| TASK DESCRIPTION |
Take the data from its first line. Print each line exactly until the line containing "This screenshot has width=1568, height=630." has been printed too.

[[ TASK DATA open ]]

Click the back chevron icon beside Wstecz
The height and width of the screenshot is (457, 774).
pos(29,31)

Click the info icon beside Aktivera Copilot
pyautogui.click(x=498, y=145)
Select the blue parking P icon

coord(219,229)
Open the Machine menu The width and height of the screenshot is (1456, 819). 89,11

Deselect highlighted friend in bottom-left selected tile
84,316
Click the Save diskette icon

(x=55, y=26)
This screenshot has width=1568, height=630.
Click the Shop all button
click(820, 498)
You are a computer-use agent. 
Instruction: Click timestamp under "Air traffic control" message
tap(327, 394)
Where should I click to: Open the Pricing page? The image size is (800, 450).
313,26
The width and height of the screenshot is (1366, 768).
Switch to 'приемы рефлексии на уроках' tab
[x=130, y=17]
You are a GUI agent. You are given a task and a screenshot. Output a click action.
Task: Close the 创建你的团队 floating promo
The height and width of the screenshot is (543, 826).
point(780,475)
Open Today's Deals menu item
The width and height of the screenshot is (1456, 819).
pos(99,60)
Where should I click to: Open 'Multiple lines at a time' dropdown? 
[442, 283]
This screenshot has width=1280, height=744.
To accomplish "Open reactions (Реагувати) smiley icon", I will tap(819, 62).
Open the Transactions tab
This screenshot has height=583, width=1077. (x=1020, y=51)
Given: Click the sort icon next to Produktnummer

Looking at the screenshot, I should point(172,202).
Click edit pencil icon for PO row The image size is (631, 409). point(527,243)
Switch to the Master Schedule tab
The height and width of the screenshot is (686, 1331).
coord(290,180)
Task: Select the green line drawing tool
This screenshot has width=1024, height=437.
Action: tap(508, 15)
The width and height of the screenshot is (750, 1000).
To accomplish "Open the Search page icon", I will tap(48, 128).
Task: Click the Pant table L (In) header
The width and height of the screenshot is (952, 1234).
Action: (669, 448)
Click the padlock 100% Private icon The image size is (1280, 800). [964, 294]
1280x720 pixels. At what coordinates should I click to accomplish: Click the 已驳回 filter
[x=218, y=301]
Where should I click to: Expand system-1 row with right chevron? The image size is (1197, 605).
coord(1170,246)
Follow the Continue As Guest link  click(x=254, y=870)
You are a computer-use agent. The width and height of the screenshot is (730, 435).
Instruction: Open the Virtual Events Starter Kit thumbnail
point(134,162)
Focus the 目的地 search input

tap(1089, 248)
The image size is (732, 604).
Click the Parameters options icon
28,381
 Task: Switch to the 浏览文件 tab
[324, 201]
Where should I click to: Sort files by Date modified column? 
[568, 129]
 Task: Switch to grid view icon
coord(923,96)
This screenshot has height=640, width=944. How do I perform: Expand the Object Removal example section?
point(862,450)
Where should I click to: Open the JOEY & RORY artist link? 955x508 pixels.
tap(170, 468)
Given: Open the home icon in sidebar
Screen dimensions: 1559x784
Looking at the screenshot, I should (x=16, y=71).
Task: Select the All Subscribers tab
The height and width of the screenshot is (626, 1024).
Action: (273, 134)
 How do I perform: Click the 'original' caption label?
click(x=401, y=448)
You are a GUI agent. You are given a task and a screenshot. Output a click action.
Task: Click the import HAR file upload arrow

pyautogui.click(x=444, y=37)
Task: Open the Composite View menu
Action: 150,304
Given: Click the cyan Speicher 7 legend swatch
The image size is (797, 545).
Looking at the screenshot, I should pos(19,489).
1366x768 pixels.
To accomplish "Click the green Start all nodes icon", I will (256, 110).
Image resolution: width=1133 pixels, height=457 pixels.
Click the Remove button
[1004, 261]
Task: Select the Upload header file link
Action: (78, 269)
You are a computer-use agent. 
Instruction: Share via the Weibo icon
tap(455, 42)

[[ TASK DATA closed ]]

| OUTPUT OF THE TASK |
Click the back chevron icon beside Wstecz
The height and width of the screenshot is (457, 774).
pos(29,31)

Click the info icon beside Aktivera Copilot
pyautogui.click(x=498, y=145)
Select the blue parking P icon

coord(219,229)
Open the Machine menu The width and height of the screenshot is (1456, 819). 89,11

Deselect highlighted friend in bottom-left selected tile
84,316
Click the Save diskette icon

(x=55, y=26)
This screenshot has width=1568, height=630.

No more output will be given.